# [Task details]
From the listing below, extract each line that contains the word "number", reproducing those lines unchanged and in their original order.

# [Records provided]
━━━

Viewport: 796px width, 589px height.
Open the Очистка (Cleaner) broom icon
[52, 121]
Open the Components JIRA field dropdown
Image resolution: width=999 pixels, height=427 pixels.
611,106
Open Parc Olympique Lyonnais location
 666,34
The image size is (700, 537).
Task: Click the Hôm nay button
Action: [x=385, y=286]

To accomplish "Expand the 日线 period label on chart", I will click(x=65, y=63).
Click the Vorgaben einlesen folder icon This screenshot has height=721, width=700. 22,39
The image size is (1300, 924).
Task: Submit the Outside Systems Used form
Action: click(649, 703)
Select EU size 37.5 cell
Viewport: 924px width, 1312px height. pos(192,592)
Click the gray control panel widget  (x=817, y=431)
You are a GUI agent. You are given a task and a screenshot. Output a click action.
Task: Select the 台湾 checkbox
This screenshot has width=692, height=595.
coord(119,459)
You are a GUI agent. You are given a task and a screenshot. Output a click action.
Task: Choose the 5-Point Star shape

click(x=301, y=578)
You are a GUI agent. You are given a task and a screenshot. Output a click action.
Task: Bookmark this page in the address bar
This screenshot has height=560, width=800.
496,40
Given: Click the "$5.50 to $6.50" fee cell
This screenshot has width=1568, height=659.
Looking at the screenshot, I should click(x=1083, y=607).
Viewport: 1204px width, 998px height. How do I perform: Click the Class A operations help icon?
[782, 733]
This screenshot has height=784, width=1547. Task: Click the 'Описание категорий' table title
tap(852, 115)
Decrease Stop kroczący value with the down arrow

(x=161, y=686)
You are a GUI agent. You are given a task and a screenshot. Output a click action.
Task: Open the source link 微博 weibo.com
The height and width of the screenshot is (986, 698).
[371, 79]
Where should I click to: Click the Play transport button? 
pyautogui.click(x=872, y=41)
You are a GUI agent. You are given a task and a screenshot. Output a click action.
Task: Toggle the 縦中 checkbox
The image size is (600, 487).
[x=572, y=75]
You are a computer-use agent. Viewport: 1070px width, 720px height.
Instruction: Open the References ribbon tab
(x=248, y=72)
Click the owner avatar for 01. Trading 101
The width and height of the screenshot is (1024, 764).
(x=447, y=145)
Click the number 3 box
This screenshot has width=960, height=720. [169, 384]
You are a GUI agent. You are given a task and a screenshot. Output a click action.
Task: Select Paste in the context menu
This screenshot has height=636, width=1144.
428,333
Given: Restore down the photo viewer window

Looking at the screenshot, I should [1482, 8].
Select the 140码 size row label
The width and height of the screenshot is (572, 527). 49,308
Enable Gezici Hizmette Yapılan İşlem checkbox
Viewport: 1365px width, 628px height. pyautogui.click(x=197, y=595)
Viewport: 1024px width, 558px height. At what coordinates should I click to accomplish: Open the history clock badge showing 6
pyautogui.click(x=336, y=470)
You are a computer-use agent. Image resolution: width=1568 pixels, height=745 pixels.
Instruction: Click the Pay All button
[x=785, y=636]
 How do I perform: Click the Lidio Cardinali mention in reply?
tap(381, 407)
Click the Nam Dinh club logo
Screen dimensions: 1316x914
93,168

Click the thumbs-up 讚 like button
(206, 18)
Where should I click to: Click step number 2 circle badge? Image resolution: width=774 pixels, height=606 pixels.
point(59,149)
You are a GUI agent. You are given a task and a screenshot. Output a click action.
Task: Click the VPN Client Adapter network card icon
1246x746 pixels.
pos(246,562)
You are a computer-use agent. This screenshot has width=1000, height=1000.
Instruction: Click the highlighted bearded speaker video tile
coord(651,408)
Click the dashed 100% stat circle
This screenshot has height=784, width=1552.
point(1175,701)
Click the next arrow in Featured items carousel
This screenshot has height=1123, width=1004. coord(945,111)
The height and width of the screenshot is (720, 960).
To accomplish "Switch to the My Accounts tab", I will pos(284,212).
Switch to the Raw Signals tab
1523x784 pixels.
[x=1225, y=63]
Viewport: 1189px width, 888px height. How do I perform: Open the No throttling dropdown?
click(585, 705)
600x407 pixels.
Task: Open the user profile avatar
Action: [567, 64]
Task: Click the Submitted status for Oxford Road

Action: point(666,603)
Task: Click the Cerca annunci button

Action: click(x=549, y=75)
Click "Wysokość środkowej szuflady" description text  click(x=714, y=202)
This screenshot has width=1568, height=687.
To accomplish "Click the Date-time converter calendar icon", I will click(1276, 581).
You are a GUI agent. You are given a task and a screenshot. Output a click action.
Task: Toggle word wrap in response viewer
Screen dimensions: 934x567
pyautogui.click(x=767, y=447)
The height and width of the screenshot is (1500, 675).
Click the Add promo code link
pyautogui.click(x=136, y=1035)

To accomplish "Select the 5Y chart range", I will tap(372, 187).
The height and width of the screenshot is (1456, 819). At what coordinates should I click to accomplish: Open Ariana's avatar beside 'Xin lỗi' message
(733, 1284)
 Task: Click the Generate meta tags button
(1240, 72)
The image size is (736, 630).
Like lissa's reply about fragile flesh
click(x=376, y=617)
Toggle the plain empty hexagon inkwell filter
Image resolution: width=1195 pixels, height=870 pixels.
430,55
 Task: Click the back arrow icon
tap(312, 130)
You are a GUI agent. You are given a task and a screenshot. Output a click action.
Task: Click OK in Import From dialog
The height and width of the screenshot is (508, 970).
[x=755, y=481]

━━━

# [Solution for this task]
Click the number 3 box
Where should I click to: Click step number 2 circle badge? Image resolution: width=774 pixels, height=606 pixels.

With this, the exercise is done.